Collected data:
:::

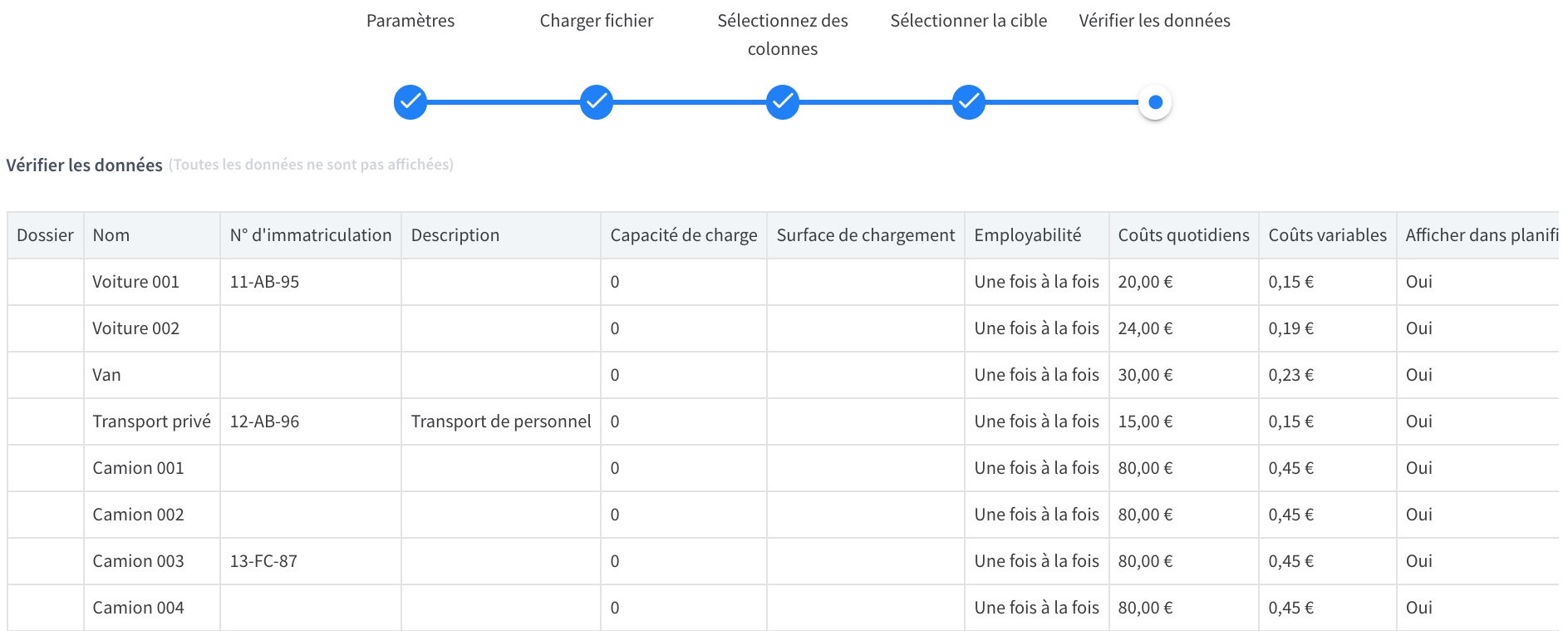Select the Van row name cell
This screenshot has height=631, width=1568.
(152, 375)
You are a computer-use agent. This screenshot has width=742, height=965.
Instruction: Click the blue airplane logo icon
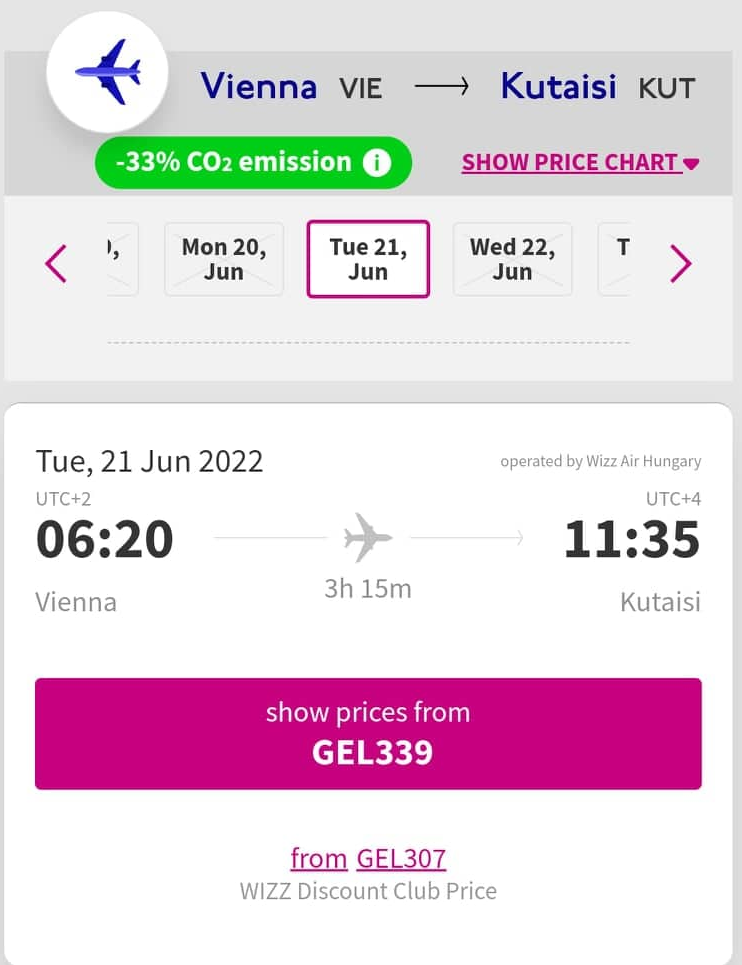point(108,71)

:::

INSTRUCTIONS FOR THE TASK:
Every line from the one containing "You are a computer-use" to the final line of the records should be duplicated exactly; no picture is to be copied.

RESULT OF THIS TASK:
You are a computer-use agent. This screenshot has width=742, height=965.
Instruction: Click the blue airplane logo icon
point(108,71)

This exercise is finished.